We stopped to think about some of the changes that 2008 will bring for us. We are constantly amazed about the changes our lives go through daily with two small children. We are hopeful to add two more beautiful girls to our family and anticipate whatever changes they will bring with them.
I commented on how I hope to better define the roles that the Lord has placed me in. I am first and foremost a mother, but I do work outside of the home. This presents many challenges, but also offers many rewards. I struggle with enjoying my work so much. I almost feel guilty about it, even though I know that I have not been given permission to stay home. The decision to go back to school pretty much solidifies the fact that I will be a career mom. I often wonder if I have enough love and time to give to two more children.
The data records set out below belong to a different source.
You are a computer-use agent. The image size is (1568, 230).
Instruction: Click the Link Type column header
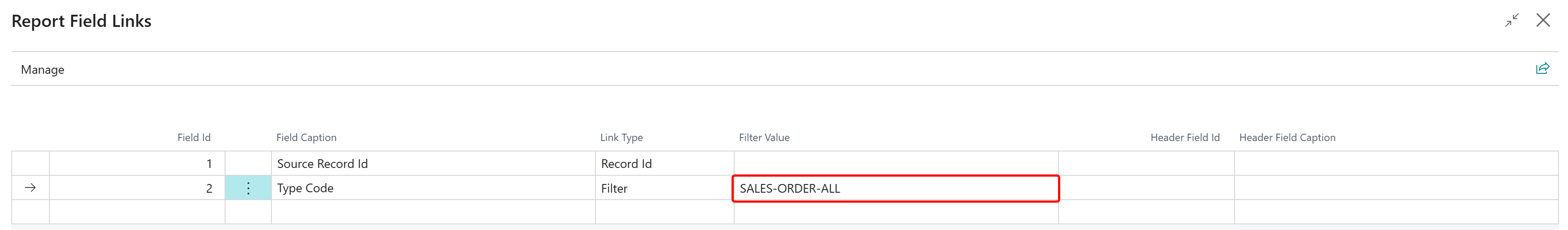click(x=621, y=138)
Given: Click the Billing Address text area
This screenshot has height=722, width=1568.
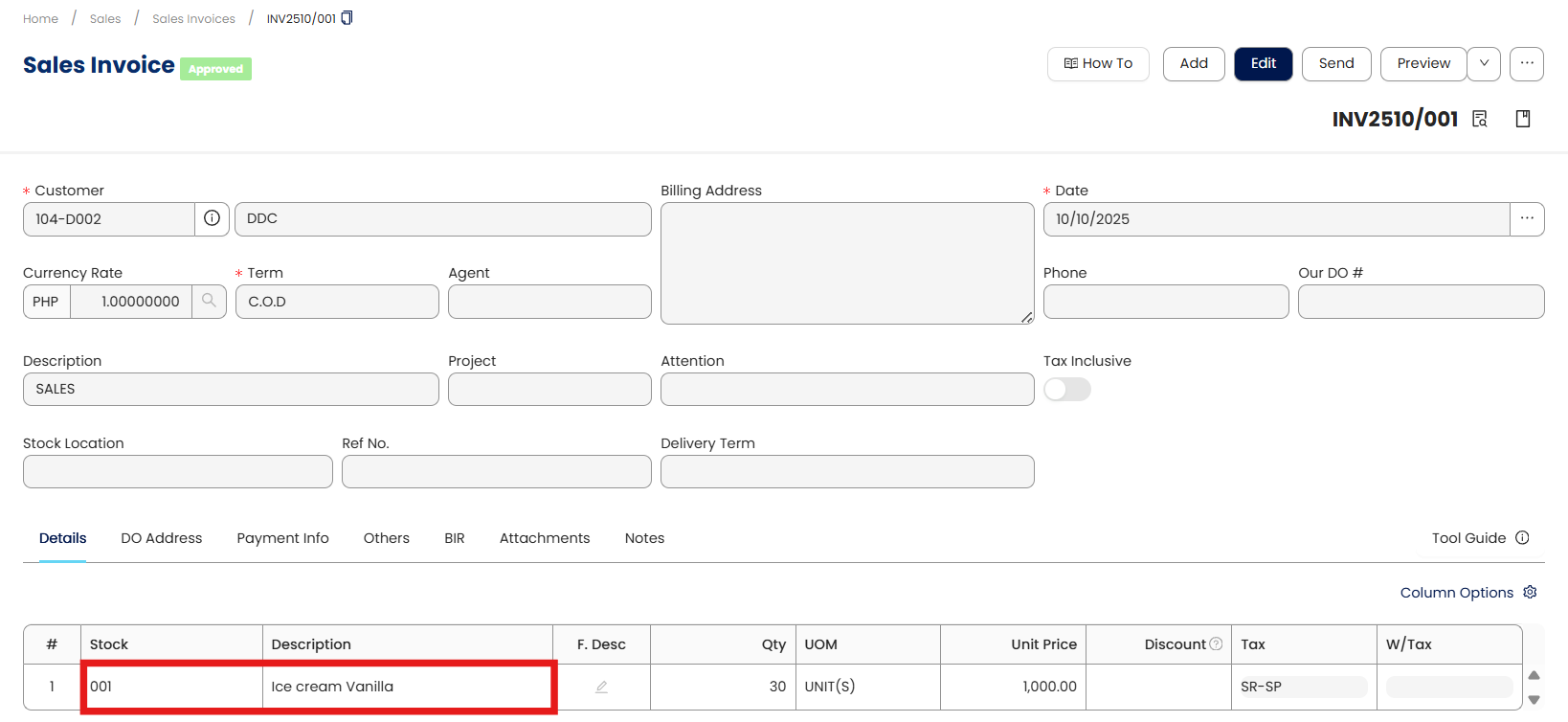Looking at the screenshot, I should click(846, 262).
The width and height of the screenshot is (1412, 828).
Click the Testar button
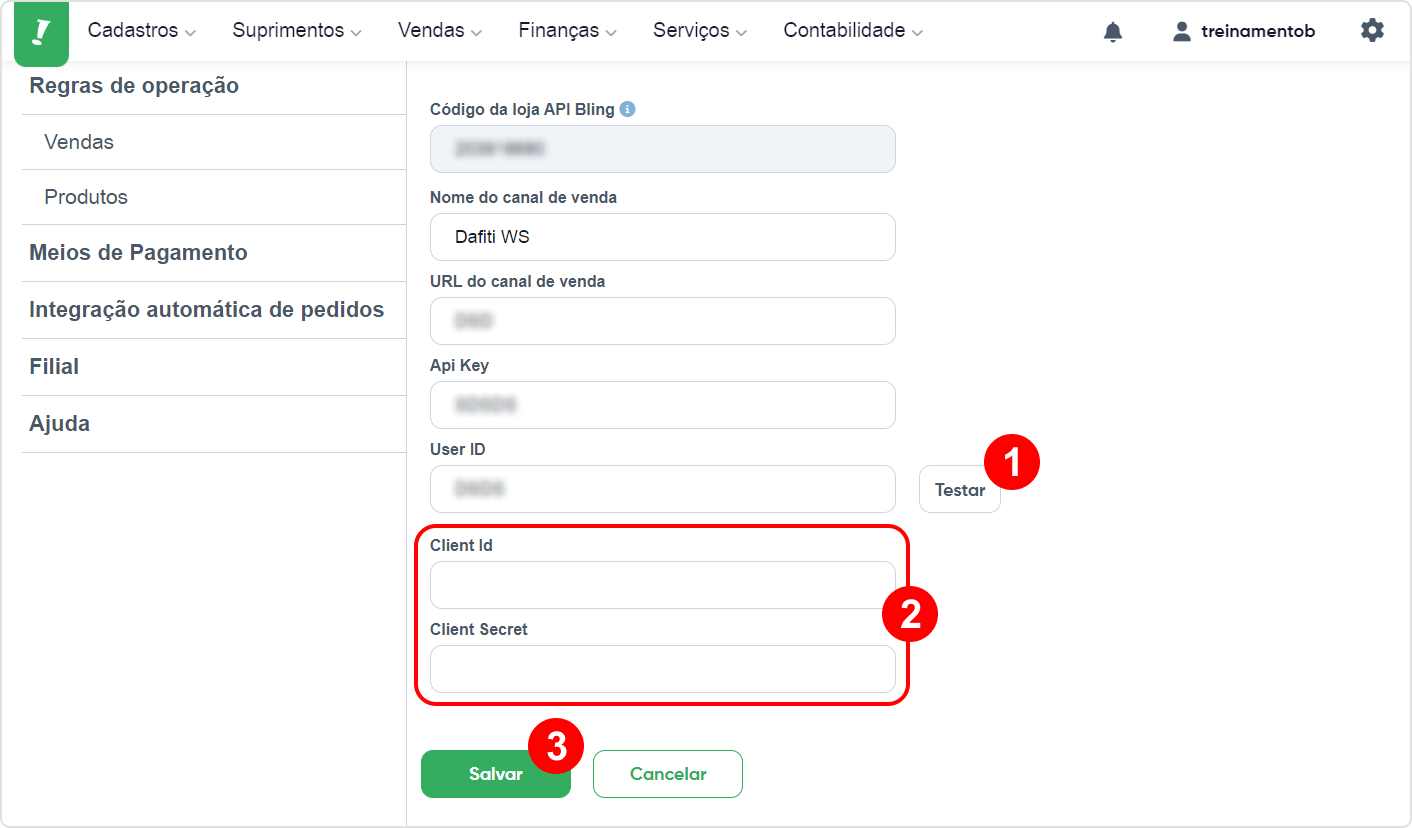(960, 490)
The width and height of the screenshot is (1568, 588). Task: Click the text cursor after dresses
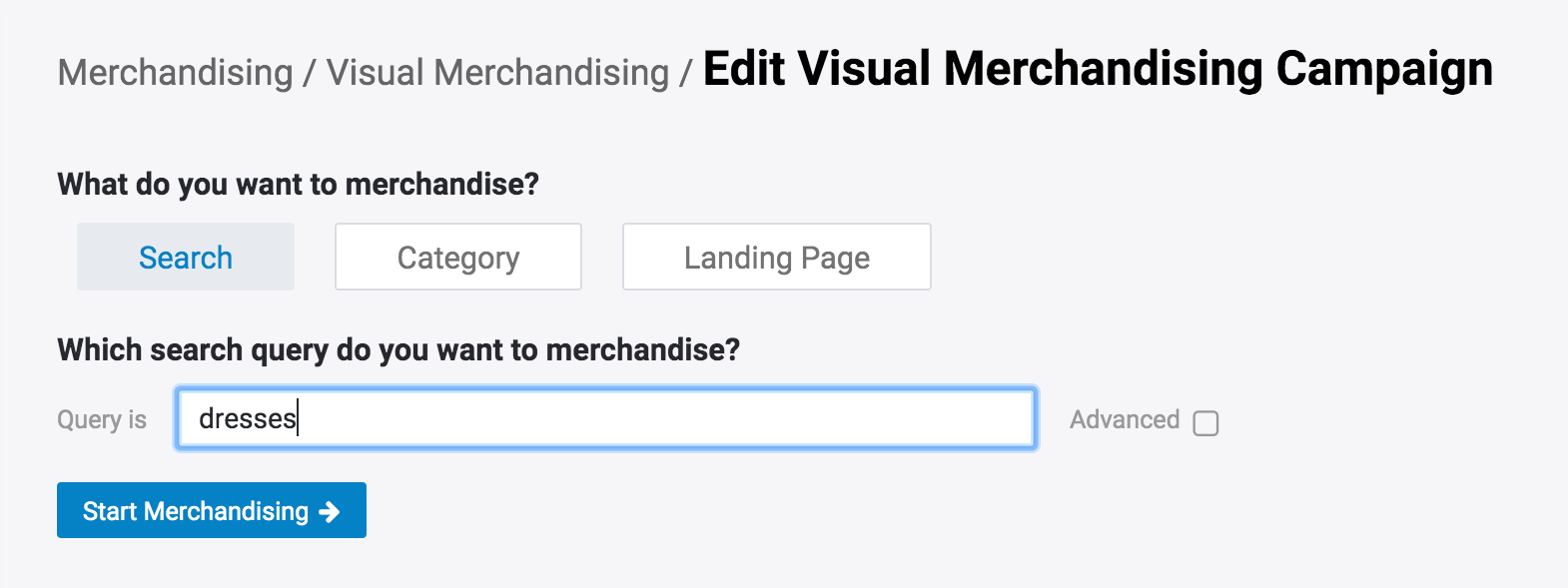click(x=299, y=418)
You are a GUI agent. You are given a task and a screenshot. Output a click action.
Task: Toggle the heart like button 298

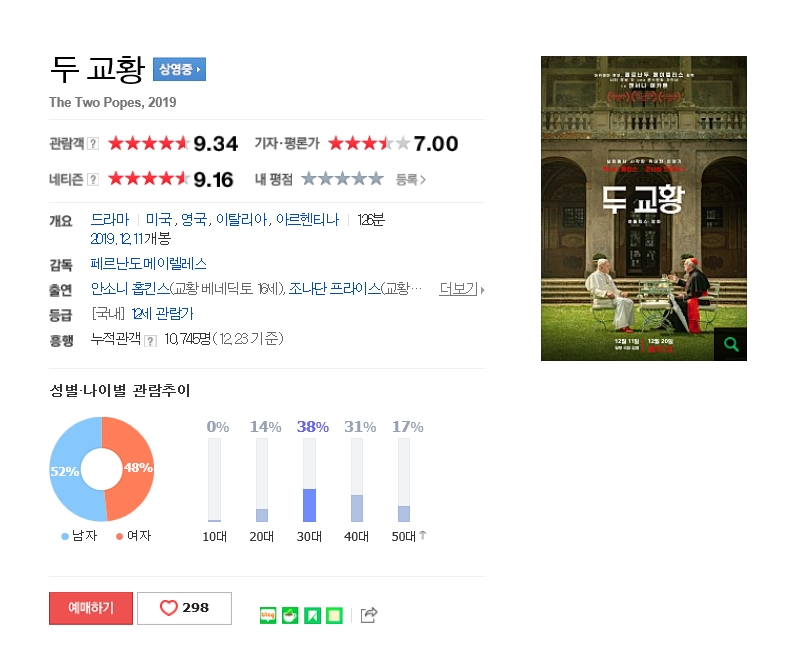[x=184, y=608]
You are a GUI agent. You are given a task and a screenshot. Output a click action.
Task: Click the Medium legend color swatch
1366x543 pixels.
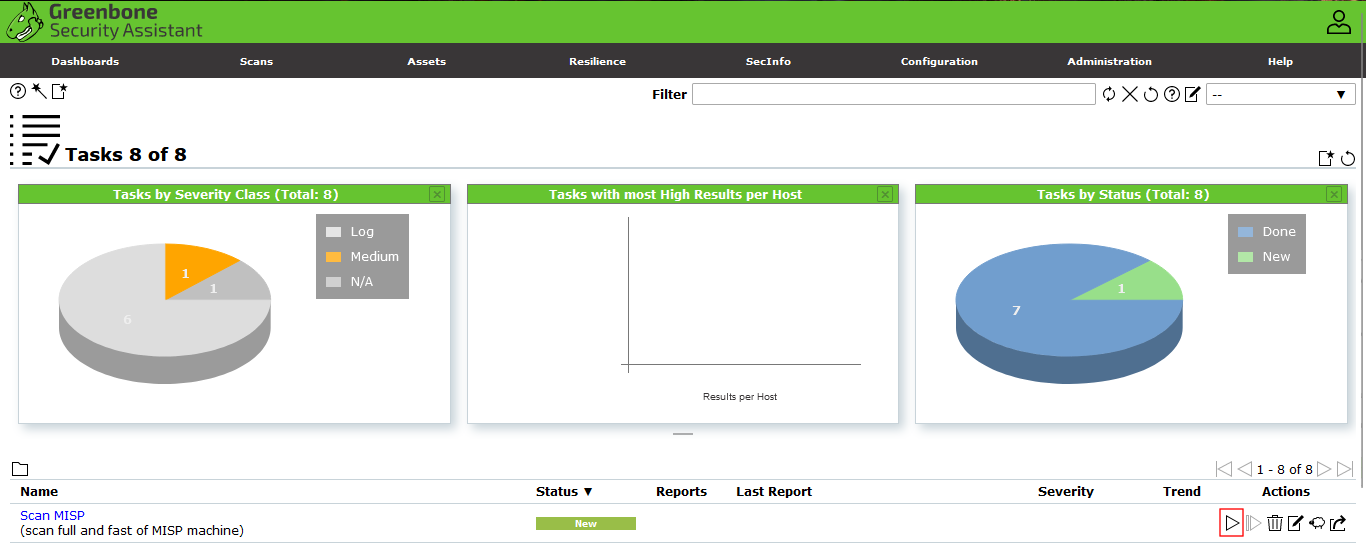click(333, 257)
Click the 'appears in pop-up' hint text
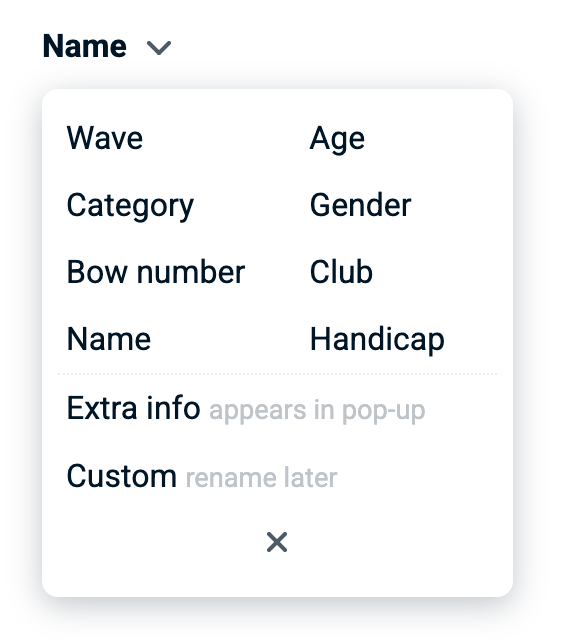 (317, 411)
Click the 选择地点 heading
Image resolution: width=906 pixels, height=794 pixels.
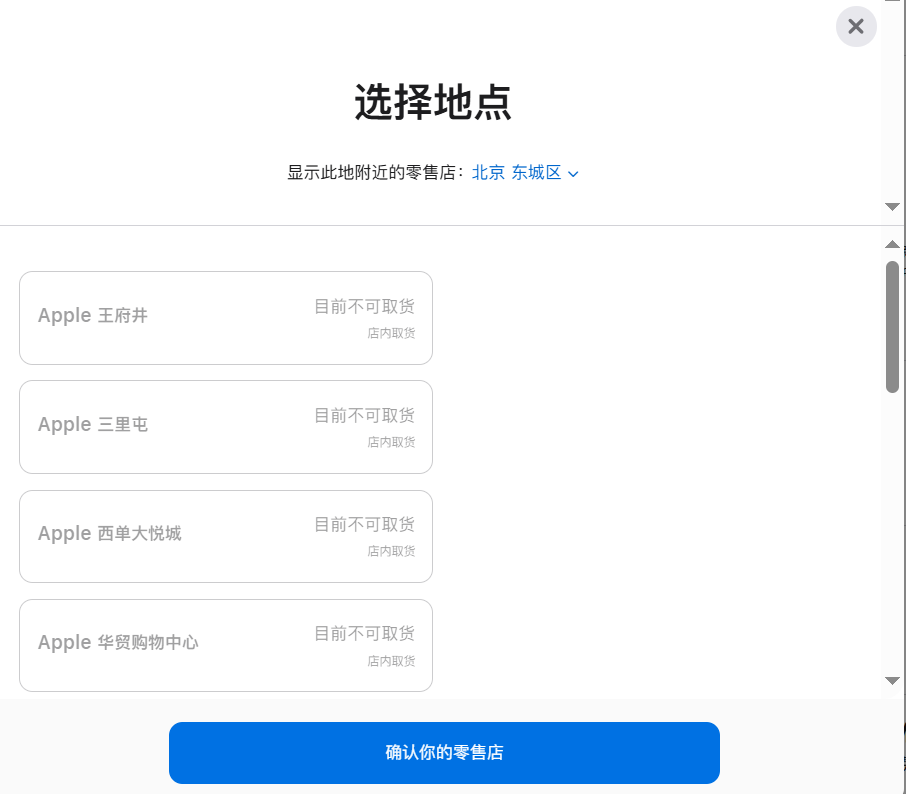click(433, 103)
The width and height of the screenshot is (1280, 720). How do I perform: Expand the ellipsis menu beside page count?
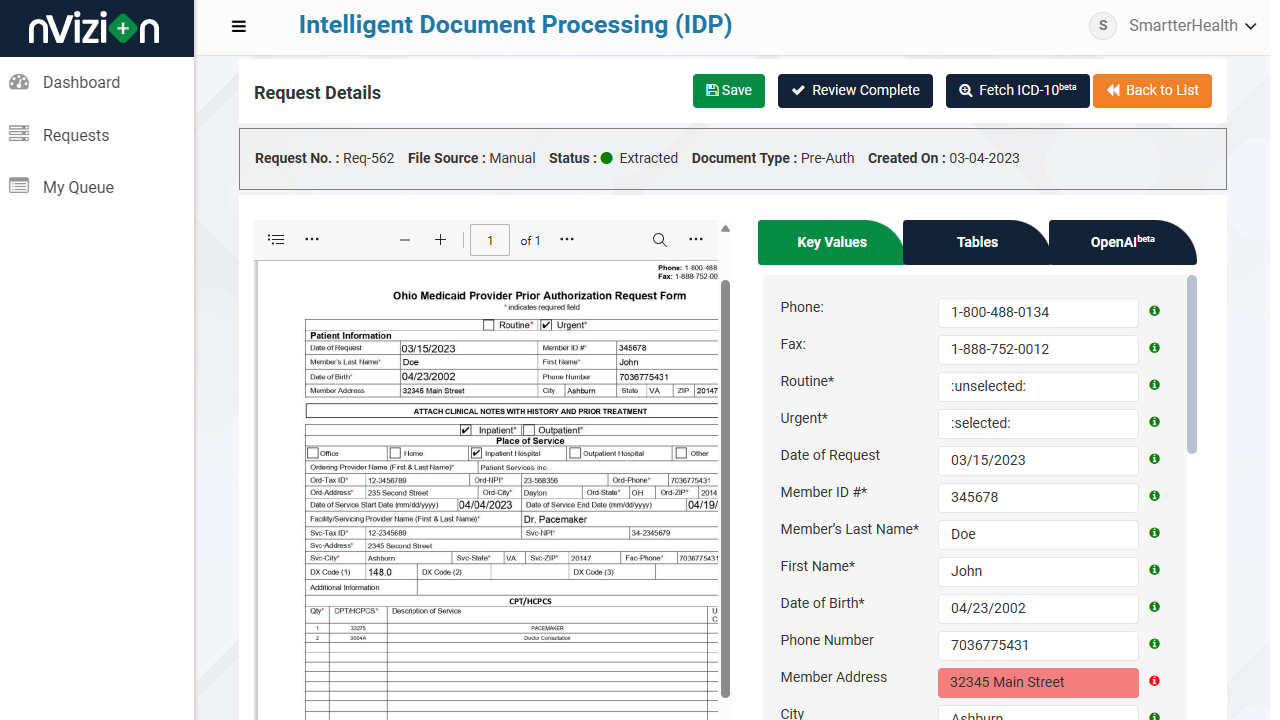tap(567, 240)
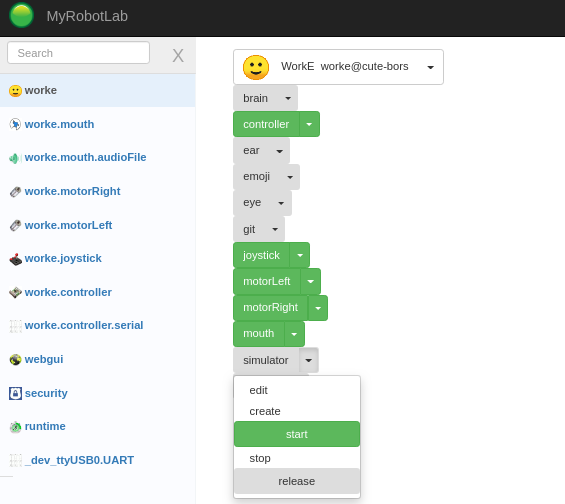This screenshot has width=565, height=504.
Task: Clear the search with the X button
Action: [178, 55]
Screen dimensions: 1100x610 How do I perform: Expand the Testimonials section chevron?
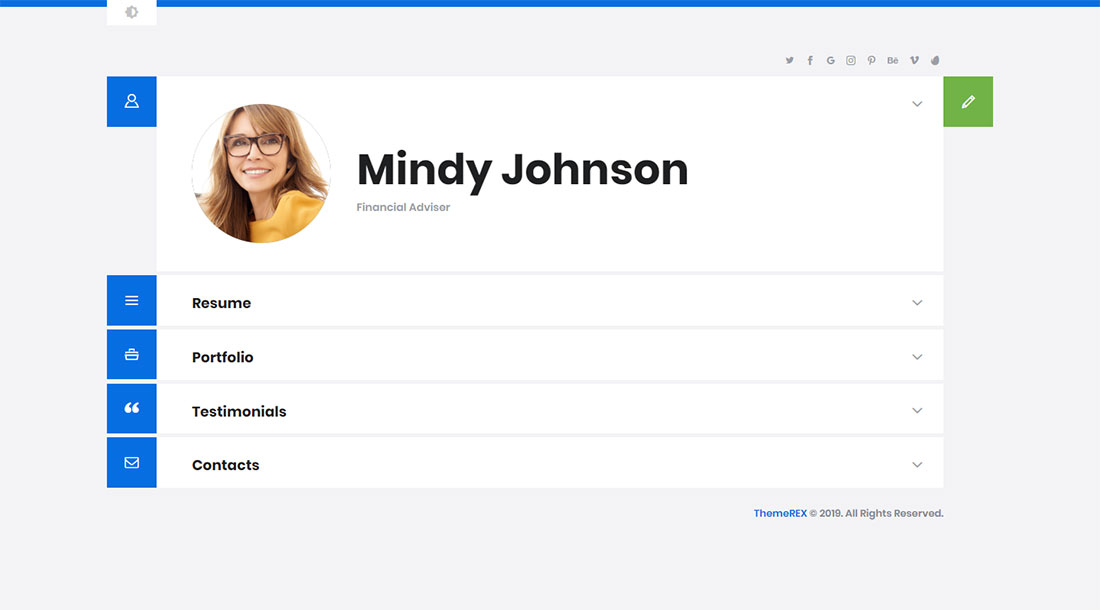pyautogui.click(x=917, y=411)
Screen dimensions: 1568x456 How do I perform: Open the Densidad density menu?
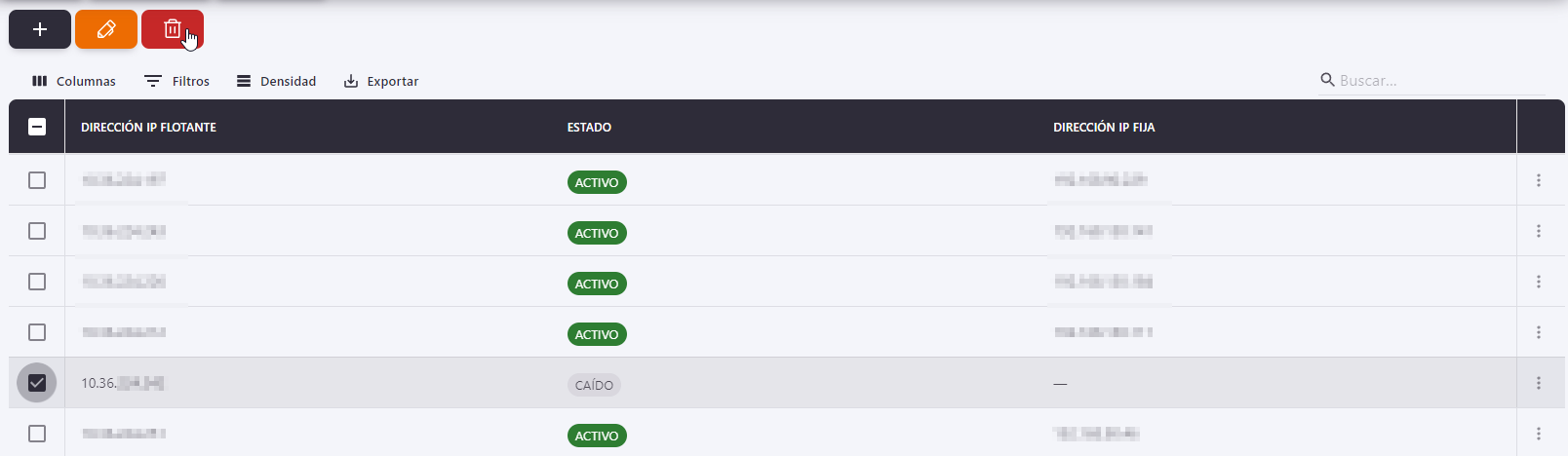coord(277,81)
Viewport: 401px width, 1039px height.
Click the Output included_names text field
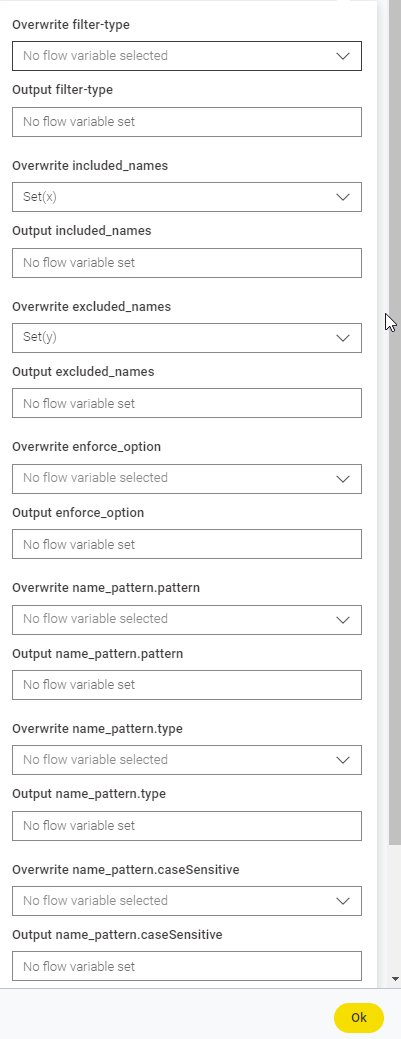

I truly believe the Lord has opened these doors for me so I need to have faith that He will give me everything I need to accomplish His plan. I look forward to the Lord working in my heart over the next year in these areas.
Jamie mentioned that it is not natural to him to be home with the children, but he thoroughly enjoys the time he has with his boys and considers it very precious. He mentioned that it is so important that his boys and his girls have a meaningful relationship with their father. His relationship with his boys is amazing and I expect no less from him with his girls. Although the being at home is not necessarily natural he does an amazing job.
We both work part time and we sacrifice some creature comforts for this. However, neither one of us would give up our time with the boys. We supremely believe this time when they are tiny is especially important for us to connect with them and meet their needs. We both find parenting toddlers difficult a lot of the time, but we reflect on the amazing things we gain. Our children force us to be humble daily. We gain laughter and hugs. We gain wisdom and patience. We see the world through children's eyes, if only for a minute at a time. For these things and so many more we are eternally grateful for God's precious gift of children. We look forward to the challenge and the love that our new girls will bring. Our prayer is that this will happen in 2008.